クリスマス(ハワード+トニー1歳半)

今日はクリスマス。
店先や家々は華やかなイルミネーションで彩られ、行き交う人々は家路を急いでいた。
それは、NYのスターク邸も例外ではない。庭の木々もそして家の外壁も、これでもかというくらい派手に飾られており、2年前のクリスマスでは見られない光景が広がっていた。
「社長…毎年派手になっていきますね」
家の前に車を停めた運転手は、後部座席で何やらごそごそとしているハワードに声を掛けた。
顔を上げたハワードは、隣に置いていた荷物を開封しながら得意げに話し始めた。
「当り前だ。かわいい息子のためだ。去年はまだ分からなかったようだが、今年はこの飾りを見て喜んでいるんだ。
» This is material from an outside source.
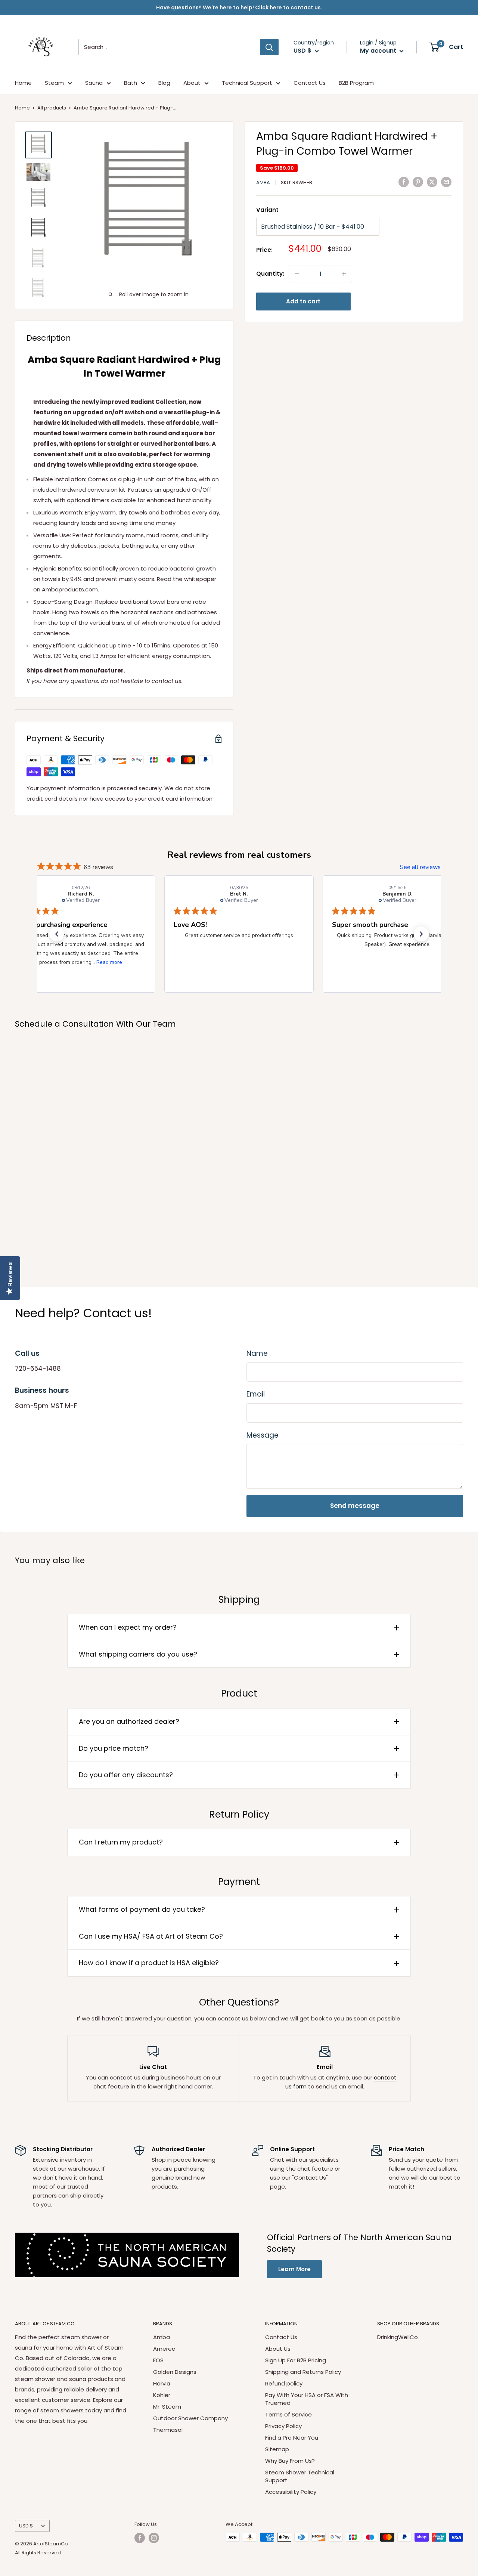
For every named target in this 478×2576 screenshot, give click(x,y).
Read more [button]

来年はもっと…」
だが、運転手が微笑ましい…と笑顔で自分を見つめているのに気づくと、慌てて咳払いをした。

車の中で用意していた服に着替えたハワードは、玄関の前に立つと呼び鈴を押した。ドア横の小窓から覗いていると、小さな息子がよちよちと走ってくるのが見え、深呼吸をするとハワードはドアを開けた。
「トニーくん、メリークリスマス!」
突然現れたサンタクロース。玄関先で仁王立ちしているサンタクロースに驚いたトニーは、足元で立ち止まるとじっと見つめた。
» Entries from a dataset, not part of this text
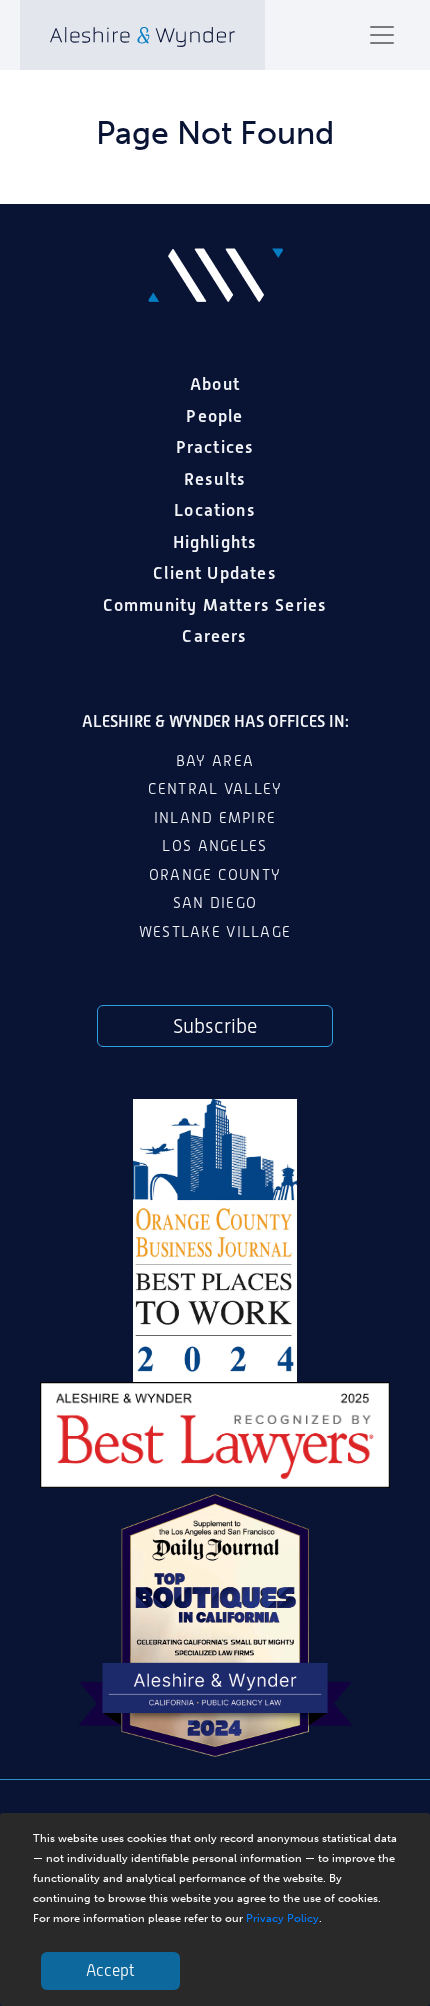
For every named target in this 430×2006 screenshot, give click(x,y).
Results (215, 479)
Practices (215, 447)
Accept (110, 1970)
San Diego (215, 903)
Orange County (215, 875)
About (215, 384)
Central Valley (215, 789)
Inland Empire (215, 818)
が、彼は気付いてしまった。サンタクロースの正体に…。
「パパ!」
サンタの足元にしがみ付いたトニーは、嬉しそうに声を上げた。これに慌てたのはハワード。こんな完璧な変装なのだ。絶対にバレないと自信満々だったのに…。
「おい、マリア。ばれたぞ!なぜだ?!」
リビングへと繋がるドアの陰で必死で笑いをこらえているマリアに向かってハワードは叫んだ。だが、抱っこしろと文句を言い始めたトニーを抱き上げると、ため息を付きながら真っ赤な帽子を脱ぎ捨てたのだった。